Erfolgreiche Elektromobilität gibt es seit Kaisers Zeiten: 1884 fuhr die erste Straßenbahn von Frankfurt nach Offenbach. Die erste elektrifizierte Bahnstrecke wurde 1895 eröffnet. 1901 fuhr der erste O-Bus in Eberswalde und in Wuppertal die Schwebebahn. Ein Jahr später nahm die Berliner U- und 1907 die Hamburger S-Bahn den E-Betrieb auf. Und während in der Schweiz die Züge seit 2004 hundertprozentig elektrisch fahren, sind bei der Deutschen Bahn keine 60 Prozent der Strecken unter Fahrdraht. Für neue Tram-, U- und S-Bahnlinien ist kein Geld da – zur Subventionierung der 40.000-Euro-Drittwagen grüner Besserverdiener werden hingegen ab Mitte Mai Milliarden lockergemacht: Für E-Autos soll es 4.000 Euro und für „Hybride“ (Autos mit Verbrennungsmotor, die auf Kurzstrecken elektrisch rollen) 3.000 Euro Zuschuß geben.
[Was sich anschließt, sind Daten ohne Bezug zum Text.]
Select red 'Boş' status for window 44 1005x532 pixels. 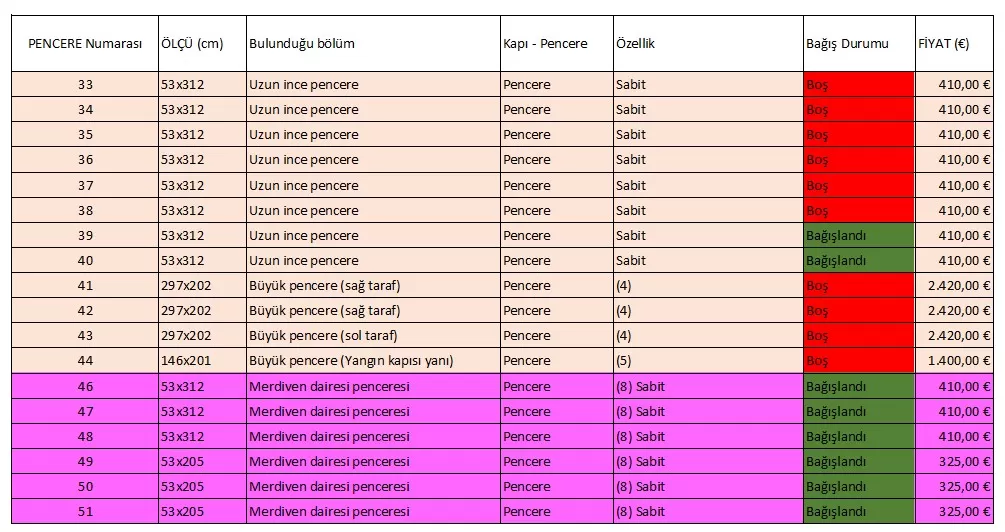(858, 361)

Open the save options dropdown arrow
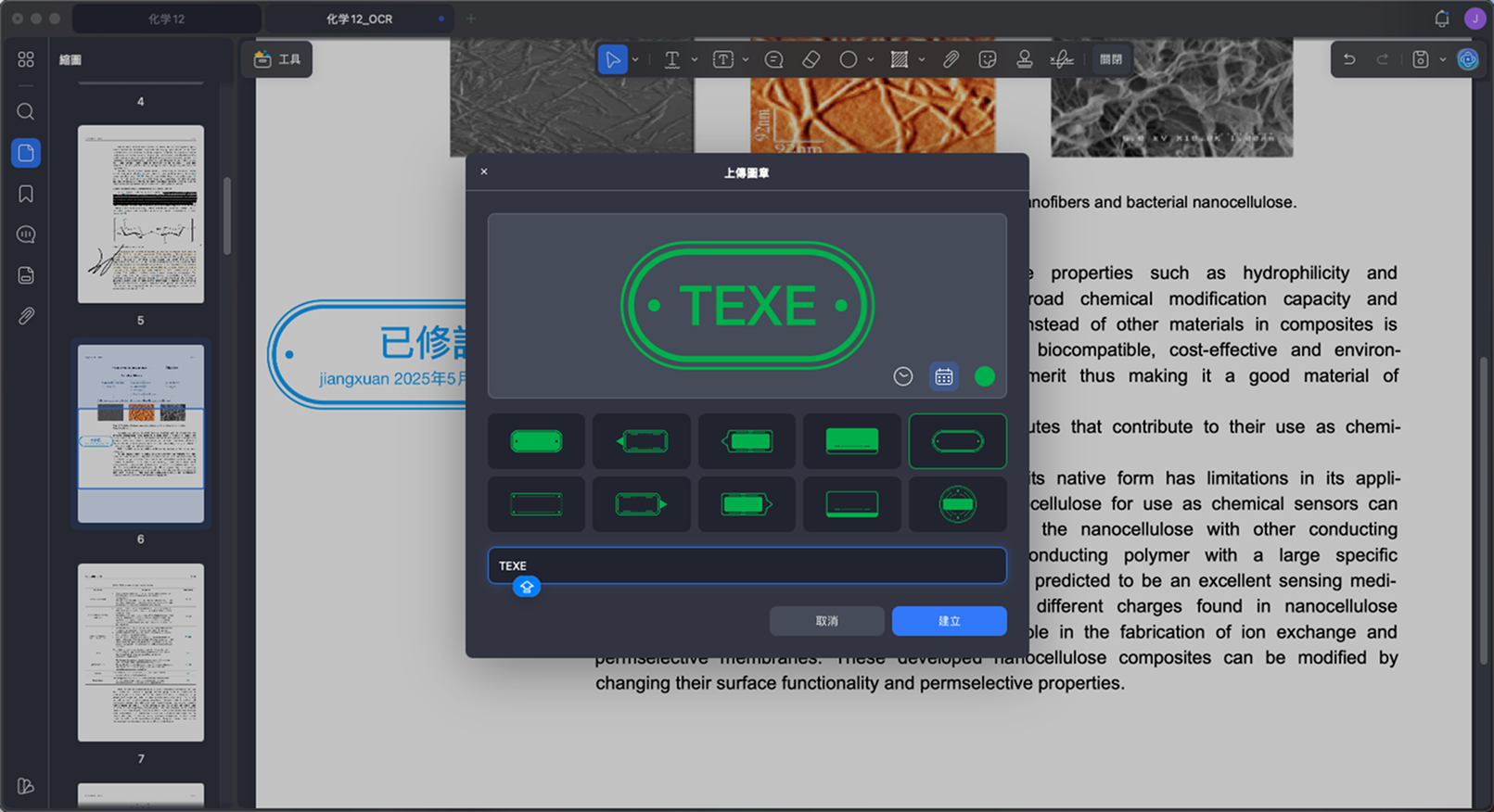tap(1443, 59)
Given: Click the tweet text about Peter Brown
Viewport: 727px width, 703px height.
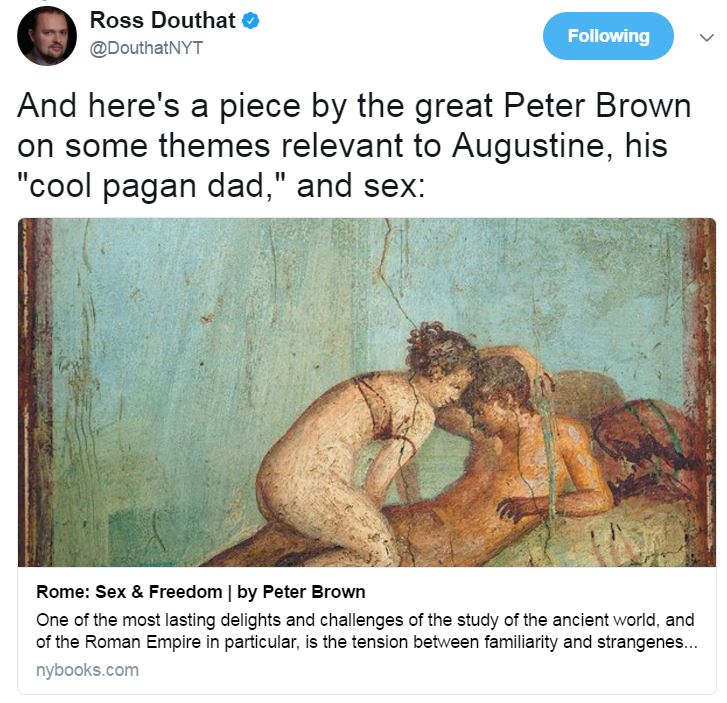Looking at the screenshot, I should pos(354,146).
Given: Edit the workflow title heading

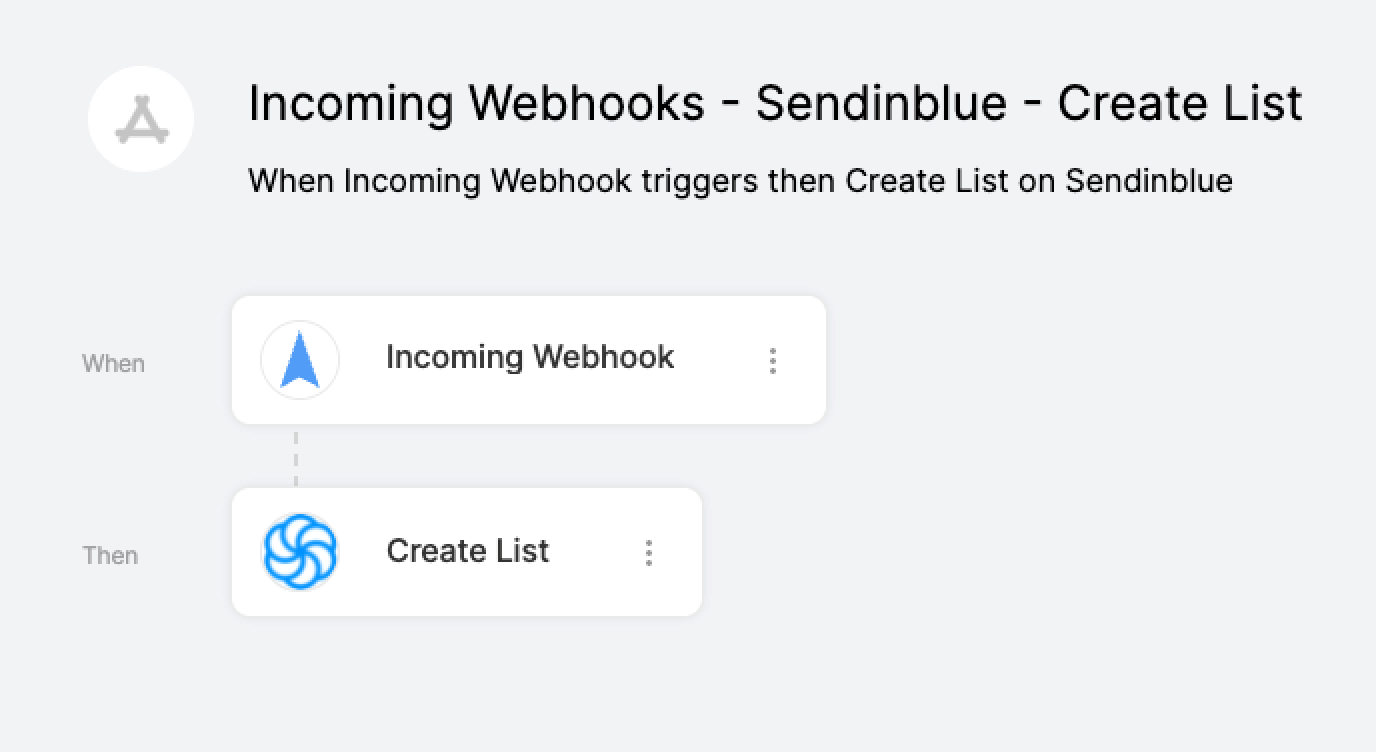Looking at the screenshot, I should [776, 103].
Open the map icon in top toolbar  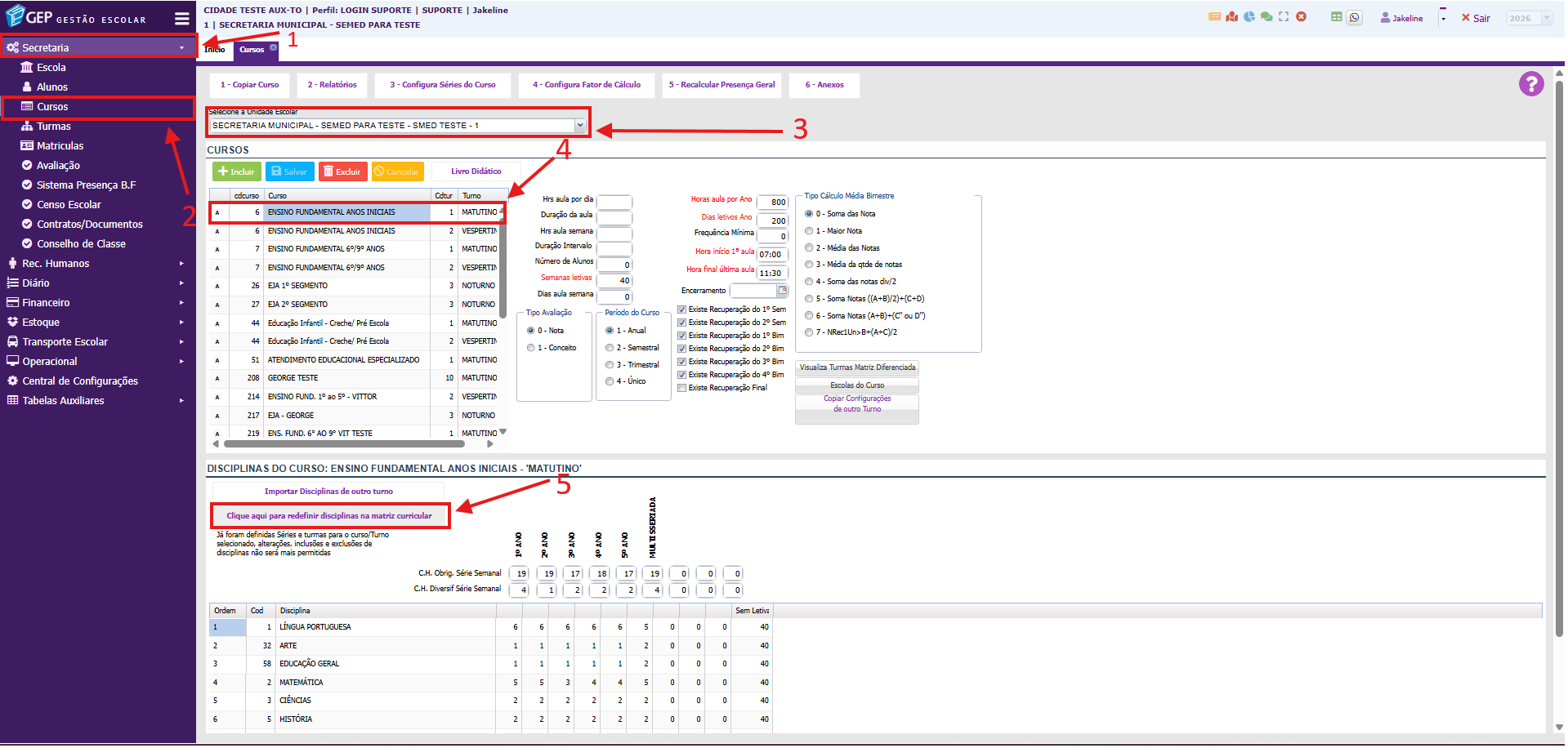click(1231, 17)
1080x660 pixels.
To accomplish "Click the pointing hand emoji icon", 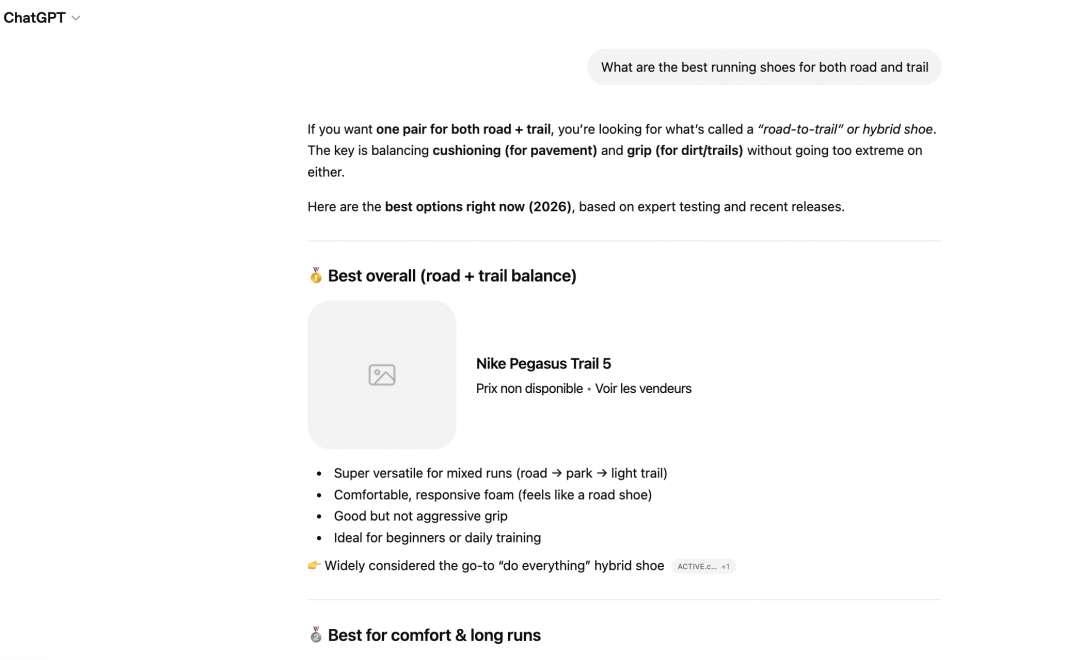I will pyautogui.click(x=314, y=566).
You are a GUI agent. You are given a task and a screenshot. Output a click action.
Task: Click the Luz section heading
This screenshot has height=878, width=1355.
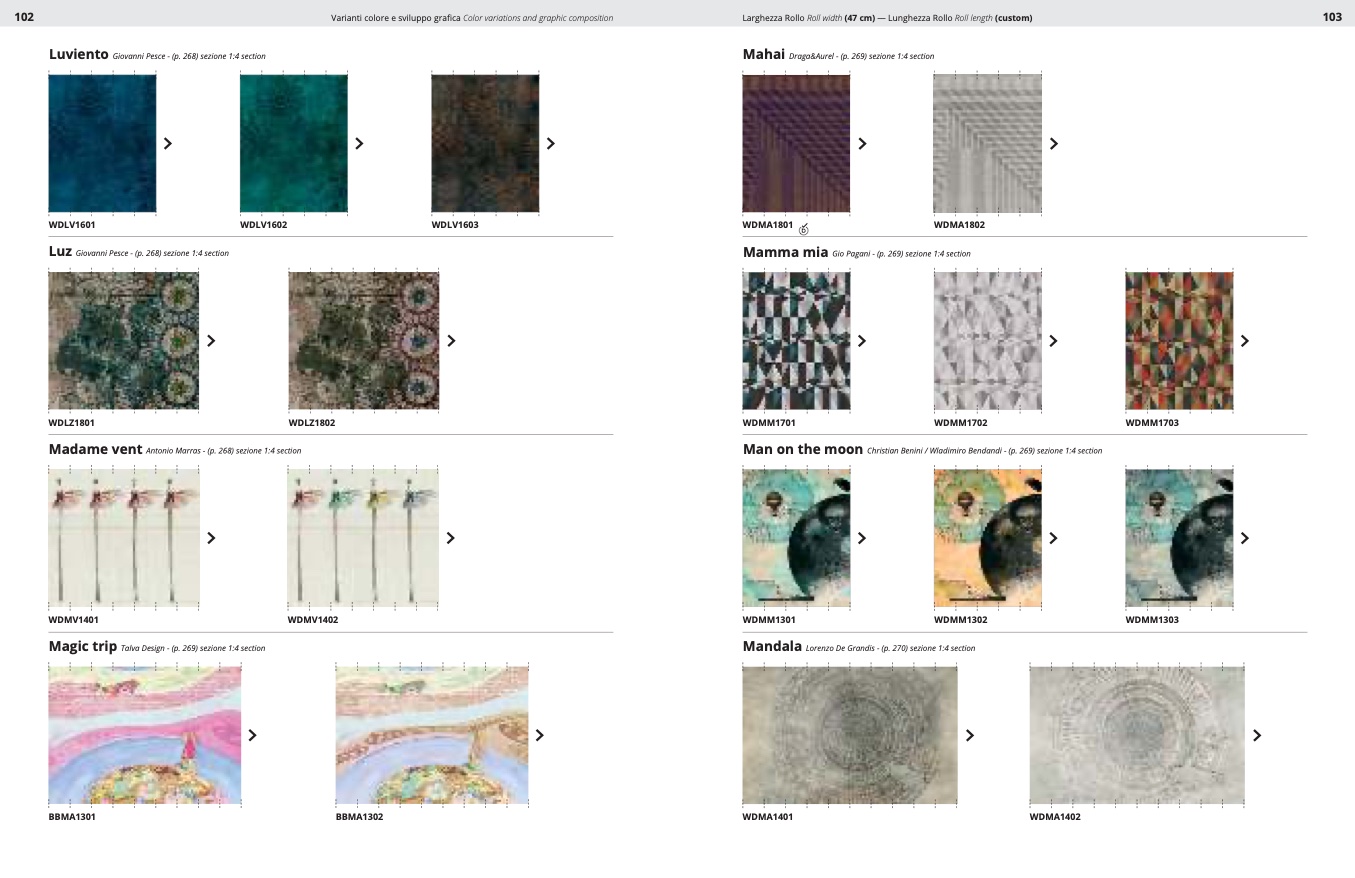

Wolfgang Schäuble knickte vor der Autolobby und seiner Klimakanzlerin ein.

Das Finanzministerium, das 2015 noch vor „signifikanten Mitnahmeeffekten“ warnte, knickte vorige Woche vor der Autolobby und der Klimakanzlerin ein: Ressortchef Wolfgang Schäuble präsentierte zusammen mit Sigmar Gabriel und Alexander Dobrindt das „Aufbruchsignal für Elektromobilität“. Die 1,2 Milliarden Kaufprämie teilen sich Autobranche und Bund. Die 300 Millionen für Ladestationen, die 100 Millionen für den E-Fuhrpark des Bundes sowie die Fiskusrabatte trägt der Steuerzahler ganz. Daß Markwirtschaftler und Naturschützer die „Privilegierung“ hochpreisiger Autos ablehnen, versteht sich. Selbst für Merkels 2020er Traum von einer Million E-Autos reicht das Berliner Zuckerbrot nicht: Für die noch fehlenden 974.000 E-Autos wären 3,9 Milliarden Euro fällig. Doch die Kunden wollen keine überteuerten Kleinwagen ausschließlich für Kurzstrecken. Deswegen droht letztlich die skandinavische Peitsche: Norwegen diskutiert, ab 2025 den Verkauf von Benzin- und Dieselautos zu verbieten.